As demented as it sounds, that title is a completely fair and accurate summary of my most recent bit of news, which hails from Saturday morning: my story Dancing in the Winter Rooms has been picked up by Hugo award-winning and World Fantasy Award-nominated magazine Electric Velocipede.
On a slight side note, I remember reading one of those 'how to write good' books - I think it was Lisa Tuttle's Writing Fantasy and Science-Fiction - and being utterly horrified by the author's comment that their usual approach was to write a story, and then scrap it entirely and write it all over again. What an unbelievable amount of work! And what would be the point, anyway? Just get it right the first time!
Perhaps needless to say, I haven't adopted the technique. But I did eventually realise that sometimes it really is the only way forward, and it's a method I've since used twice. The recently-accepted-by-Andromeda Spaceways The Painted City was one occasion, and Dancing in the Winter Rooms the other. It began as a weird, almost documentary-like non-story, which broke just about every rule worth breaking - it had no protagonist (or indeed characters of any sort), no real plot, no definite beginning, middle or end.

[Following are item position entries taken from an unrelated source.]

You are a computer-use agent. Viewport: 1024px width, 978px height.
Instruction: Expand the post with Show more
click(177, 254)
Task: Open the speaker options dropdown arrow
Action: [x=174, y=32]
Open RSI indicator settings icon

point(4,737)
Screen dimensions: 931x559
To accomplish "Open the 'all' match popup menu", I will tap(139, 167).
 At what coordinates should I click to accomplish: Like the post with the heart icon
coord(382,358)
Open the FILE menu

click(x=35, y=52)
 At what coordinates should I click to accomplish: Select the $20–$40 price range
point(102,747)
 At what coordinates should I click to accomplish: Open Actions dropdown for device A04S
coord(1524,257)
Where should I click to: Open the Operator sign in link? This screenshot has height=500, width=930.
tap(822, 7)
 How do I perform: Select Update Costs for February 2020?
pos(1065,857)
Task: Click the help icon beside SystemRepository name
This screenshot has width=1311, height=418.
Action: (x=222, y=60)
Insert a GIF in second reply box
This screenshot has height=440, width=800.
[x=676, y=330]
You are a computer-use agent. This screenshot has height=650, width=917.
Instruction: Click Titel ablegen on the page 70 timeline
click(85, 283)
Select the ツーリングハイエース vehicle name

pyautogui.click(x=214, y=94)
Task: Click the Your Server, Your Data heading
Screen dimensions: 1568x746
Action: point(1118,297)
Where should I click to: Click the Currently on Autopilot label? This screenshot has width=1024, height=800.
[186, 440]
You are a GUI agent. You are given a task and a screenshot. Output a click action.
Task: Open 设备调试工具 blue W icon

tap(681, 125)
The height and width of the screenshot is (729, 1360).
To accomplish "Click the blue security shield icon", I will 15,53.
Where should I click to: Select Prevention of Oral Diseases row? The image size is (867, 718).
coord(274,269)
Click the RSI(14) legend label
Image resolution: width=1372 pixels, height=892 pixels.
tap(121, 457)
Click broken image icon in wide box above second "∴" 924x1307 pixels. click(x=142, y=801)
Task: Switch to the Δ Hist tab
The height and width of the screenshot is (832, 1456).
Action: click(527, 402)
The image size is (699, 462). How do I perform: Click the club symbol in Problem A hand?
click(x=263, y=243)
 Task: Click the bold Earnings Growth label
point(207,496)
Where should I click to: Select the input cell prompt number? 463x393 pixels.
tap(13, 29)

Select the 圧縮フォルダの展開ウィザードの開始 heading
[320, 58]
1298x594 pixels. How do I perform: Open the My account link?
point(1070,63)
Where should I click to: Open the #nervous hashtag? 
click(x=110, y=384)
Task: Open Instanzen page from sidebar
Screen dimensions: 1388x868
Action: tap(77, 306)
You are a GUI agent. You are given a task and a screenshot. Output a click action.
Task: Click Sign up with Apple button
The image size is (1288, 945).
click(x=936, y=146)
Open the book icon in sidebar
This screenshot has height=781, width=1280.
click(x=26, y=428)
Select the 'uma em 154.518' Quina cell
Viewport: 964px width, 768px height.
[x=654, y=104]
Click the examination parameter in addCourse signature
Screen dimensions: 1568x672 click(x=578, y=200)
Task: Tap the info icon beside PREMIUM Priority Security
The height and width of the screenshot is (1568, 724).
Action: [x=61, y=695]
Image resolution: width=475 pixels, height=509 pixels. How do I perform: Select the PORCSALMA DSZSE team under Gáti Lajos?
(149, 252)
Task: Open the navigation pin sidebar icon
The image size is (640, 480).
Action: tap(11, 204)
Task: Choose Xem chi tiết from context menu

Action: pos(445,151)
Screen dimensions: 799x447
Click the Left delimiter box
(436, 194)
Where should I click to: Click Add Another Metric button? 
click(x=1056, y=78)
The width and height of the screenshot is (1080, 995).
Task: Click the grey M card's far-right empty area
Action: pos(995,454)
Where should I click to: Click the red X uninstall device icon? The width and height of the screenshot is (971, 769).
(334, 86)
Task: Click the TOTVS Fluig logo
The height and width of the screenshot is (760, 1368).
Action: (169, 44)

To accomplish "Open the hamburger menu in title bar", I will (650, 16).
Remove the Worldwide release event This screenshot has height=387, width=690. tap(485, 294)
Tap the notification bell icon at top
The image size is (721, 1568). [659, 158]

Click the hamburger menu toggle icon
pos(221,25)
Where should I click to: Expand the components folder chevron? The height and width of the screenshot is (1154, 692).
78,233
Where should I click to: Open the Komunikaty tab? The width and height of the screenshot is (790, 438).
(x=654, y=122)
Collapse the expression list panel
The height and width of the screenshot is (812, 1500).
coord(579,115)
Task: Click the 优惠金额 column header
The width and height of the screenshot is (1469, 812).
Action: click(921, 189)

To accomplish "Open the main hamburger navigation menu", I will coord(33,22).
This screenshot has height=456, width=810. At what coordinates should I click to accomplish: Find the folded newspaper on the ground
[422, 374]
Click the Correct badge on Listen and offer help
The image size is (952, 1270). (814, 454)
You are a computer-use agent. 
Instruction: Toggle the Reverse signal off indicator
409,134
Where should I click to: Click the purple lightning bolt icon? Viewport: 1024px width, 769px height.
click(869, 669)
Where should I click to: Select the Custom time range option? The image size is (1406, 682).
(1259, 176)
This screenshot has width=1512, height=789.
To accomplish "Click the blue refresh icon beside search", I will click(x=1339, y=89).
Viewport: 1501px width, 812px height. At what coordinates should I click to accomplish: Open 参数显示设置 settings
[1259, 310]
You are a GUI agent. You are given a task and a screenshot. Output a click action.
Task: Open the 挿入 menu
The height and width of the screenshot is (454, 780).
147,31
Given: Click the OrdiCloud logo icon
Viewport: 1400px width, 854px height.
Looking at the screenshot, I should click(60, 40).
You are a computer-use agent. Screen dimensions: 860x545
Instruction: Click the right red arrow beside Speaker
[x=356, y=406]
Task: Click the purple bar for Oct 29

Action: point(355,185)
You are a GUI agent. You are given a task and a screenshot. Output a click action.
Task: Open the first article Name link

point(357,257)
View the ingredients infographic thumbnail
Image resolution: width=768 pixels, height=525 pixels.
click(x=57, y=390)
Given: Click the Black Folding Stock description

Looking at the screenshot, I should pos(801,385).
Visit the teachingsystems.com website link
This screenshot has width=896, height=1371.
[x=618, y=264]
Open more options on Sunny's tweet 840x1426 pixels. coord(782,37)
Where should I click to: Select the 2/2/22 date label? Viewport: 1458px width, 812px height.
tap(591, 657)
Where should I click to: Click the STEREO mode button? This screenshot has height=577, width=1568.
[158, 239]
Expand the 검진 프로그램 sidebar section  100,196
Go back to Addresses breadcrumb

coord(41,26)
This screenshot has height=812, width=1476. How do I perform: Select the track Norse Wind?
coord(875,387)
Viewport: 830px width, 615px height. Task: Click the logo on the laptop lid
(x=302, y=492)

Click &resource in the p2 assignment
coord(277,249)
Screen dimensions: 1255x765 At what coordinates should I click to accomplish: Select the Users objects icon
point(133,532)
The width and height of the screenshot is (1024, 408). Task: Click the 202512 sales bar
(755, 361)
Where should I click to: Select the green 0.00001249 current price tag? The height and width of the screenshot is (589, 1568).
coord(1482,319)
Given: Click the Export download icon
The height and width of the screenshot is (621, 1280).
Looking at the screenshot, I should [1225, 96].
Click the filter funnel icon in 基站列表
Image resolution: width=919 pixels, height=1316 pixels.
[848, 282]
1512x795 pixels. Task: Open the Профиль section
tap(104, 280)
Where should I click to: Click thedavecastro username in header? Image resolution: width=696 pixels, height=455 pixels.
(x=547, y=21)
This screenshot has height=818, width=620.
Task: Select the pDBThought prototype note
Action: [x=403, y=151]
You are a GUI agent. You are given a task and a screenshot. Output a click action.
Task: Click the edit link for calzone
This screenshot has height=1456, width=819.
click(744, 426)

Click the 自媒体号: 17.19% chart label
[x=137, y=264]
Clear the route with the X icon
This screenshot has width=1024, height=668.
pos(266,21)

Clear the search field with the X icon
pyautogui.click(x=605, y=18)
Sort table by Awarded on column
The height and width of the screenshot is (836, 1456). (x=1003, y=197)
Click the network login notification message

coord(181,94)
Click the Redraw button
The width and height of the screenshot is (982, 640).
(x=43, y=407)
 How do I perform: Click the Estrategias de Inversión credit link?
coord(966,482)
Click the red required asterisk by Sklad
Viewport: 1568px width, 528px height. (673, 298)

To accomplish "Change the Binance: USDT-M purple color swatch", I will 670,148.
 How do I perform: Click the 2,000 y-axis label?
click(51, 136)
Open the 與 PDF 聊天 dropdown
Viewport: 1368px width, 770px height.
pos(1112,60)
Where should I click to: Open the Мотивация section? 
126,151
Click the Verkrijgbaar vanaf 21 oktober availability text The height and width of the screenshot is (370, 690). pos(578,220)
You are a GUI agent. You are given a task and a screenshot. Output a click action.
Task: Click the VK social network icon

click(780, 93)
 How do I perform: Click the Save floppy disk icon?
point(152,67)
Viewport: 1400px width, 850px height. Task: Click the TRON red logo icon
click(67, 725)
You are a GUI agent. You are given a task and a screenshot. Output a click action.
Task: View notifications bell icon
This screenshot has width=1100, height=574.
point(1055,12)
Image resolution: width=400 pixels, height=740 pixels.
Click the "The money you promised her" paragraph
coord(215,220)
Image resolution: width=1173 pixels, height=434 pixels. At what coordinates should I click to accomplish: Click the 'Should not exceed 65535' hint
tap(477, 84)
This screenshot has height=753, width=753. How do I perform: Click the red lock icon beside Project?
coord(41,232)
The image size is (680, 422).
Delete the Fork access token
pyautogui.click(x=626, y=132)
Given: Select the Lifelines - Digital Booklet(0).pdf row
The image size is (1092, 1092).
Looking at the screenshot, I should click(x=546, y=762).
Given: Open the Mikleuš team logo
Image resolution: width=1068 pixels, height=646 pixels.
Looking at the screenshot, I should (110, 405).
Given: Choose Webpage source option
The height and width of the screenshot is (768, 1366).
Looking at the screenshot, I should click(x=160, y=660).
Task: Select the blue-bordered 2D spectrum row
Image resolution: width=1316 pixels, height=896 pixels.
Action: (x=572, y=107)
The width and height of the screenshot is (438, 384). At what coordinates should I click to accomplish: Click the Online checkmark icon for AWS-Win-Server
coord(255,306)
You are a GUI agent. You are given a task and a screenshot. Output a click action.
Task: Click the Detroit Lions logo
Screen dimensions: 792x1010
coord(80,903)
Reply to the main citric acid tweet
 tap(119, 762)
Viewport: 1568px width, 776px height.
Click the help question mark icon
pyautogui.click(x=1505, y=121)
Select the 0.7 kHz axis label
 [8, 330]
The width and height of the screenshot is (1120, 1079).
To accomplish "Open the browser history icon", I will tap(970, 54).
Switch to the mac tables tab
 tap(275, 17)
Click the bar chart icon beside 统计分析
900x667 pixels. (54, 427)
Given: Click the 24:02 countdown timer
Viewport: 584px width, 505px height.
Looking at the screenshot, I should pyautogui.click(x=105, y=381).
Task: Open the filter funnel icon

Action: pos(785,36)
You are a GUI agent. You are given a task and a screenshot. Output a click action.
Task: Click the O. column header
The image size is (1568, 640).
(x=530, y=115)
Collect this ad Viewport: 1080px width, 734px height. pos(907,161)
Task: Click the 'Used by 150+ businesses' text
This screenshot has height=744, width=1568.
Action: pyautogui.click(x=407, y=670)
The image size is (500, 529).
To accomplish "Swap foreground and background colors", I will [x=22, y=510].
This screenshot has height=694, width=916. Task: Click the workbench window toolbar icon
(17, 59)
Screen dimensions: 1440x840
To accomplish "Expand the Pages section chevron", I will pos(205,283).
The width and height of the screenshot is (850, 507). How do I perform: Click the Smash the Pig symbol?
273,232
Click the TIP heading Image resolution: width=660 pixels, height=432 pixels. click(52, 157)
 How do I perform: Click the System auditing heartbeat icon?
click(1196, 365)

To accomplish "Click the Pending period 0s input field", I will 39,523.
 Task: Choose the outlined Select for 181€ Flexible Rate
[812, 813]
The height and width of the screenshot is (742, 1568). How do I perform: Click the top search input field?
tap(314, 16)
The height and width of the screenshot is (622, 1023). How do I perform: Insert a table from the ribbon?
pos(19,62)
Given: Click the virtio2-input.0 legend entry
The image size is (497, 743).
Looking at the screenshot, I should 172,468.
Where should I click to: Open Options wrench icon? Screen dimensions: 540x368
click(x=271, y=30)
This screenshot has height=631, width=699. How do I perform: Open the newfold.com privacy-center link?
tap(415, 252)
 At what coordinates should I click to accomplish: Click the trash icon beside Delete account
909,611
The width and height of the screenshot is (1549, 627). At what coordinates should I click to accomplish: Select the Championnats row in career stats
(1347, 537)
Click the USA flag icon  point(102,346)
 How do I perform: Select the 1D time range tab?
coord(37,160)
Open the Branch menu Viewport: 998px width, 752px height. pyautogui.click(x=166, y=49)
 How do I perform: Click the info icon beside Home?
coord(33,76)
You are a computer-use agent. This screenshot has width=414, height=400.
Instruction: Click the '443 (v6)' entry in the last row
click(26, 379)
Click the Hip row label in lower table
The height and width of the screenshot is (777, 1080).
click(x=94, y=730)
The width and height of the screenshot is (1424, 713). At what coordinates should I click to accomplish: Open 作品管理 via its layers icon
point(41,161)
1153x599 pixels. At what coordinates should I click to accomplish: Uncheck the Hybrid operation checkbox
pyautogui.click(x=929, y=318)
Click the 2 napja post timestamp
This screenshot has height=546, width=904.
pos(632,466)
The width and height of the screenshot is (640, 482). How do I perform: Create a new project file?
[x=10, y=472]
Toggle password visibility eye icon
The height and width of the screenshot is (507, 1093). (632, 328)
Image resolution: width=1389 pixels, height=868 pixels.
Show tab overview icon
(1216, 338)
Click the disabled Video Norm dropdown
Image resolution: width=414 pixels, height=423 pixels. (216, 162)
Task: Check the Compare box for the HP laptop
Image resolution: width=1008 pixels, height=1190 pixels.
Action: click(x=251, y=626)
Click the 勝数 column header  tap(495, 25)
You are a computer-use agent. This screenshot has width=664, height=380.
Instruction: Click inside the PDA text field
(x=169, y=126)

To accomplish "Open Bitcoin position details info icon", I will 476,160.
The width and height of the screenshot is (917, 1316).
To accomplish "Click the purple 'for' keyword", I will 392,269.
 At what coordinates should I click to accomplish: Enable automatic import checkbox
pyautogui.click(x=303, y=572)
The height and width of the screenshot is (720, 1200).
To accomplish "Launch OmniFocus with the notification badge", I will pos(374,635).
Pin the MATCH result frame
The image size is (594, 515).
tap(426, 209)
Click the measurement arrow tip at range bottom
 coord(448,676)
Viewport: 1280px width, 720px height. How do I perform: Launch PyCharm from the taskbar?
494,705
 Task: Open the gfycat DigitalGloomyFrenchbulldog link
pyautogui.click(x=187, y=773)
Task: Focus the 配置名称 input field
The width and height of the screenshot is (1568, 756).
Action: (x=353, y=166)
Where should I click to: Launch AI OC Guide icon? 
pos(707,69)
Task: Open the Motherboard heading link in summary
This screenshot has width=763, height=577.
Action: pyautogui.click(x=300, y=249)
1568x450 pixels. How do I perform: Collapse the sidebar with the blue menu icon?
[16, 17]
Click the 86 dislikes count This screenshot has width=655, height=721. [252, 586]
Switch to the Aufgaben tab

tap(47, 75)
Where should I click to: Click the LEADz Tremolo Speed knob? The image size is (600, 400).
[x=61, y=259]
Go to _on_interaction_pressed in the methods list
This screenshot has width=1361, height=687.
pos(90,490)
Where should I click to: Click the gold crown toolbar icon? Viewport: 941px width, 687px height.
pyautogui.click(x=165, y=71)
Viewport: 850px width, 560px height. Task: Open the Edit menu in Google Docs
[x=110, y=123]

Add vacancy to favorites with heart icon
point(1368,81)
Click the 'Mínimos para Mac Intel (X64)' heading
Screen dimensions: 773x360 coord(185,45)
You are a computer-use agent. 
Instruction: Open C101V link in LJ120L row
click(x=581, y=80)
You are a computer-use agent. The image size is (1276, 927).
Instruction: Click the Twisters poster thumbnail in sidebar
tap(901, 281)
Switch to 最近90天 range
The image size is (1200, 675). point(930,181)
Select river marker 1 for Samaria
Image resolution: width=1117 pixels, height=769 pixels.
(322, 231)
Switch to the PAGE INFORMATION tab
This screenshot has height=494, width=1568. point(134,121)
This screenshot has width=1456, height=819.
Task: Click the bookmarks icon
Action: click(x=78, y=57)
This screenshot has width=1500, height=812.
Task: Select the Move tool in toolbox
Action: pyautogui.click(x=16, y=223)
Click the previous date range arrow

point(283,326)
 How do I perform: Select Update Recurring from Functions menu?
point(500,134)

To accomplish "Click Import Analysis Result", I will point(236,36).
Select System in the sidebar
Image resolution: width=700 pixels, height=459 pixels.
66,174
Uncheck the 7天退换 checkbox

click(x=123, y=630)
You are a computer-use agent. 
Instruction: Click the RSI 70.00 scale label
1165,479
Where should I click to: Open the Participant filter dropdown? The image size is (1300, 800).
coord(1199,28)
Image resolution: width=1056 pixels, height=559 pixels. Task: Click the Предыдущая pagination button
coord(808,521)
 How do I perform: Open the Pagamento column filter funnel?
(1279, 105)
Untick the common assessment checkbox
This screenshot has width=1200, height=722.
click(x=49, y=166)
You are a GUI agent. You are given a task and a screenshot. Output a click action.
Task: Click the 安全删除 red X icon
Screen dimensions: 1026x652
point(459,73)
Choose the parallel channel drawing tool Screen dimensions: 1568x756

It took me a while to realise that, of course, but once I did it came down to a choice between binning it and starting again from scratch. In the end I kept almost nothing beyond the core concept: of a millennium ship divided into four regions, each corresponding to an Earth season, and of the nomadic human tribe that wanders endlessly through its corridors.
I'm very pleased with the final result, which does have a story, a protagonist, characters, a beginning, a middle and an end. And I'm even more pleased that it's going to be appearing within the winner of the 2009 Hugo Award for Best Fanzine.